## WORK ITEM
The answer must restate the listing word for word, without its images.

## DATA PROVIDED

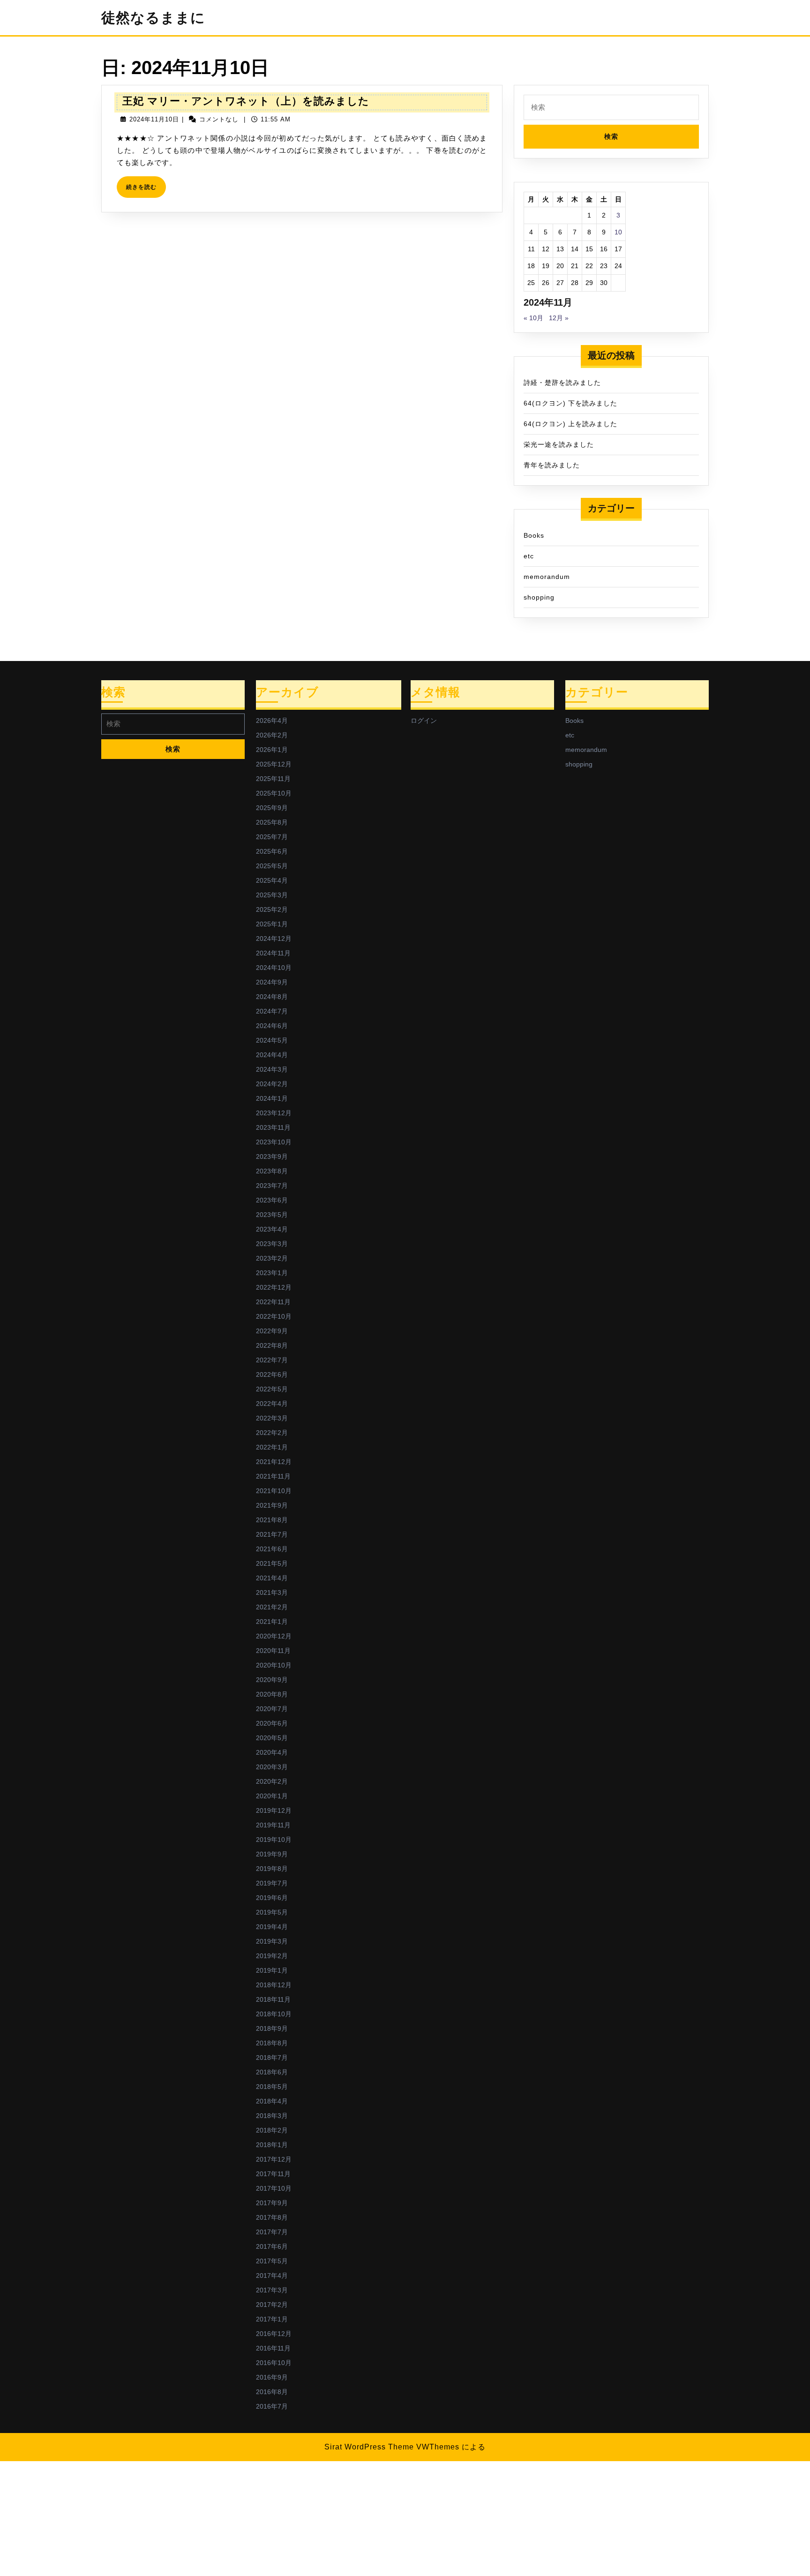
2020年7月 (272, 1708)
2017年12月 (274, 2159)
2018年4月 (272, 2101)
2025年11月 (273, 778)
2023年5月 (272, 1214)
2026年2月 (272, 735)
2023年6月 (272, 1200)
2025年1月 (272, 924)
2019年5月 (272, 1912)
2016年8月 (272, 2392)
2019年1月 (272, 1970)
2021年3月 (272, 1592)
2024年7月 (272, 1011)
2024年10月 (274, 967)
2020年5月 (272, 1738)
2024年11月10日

## COMPLETED TASK
2020年7月 (272, 1708)
2017年12月 (274, 2159)
2018年4月 (272, 2101)
2025年11月 (273, 778)
2023年5月 (272, 1214)
2026年2月 (272, 735)
2023年6月 (272, 1200)
2025年1月 (272, 924)
2019年5月 (272, 1912)
2016年8月 (272, 2392)
2019年1月 (272, 1970)
2021年3月 (272, 1592)
2024年7月 (272, 1011)
2024年10月 (274, 967)
2020年5月 (272, 1738)
2024年11月10日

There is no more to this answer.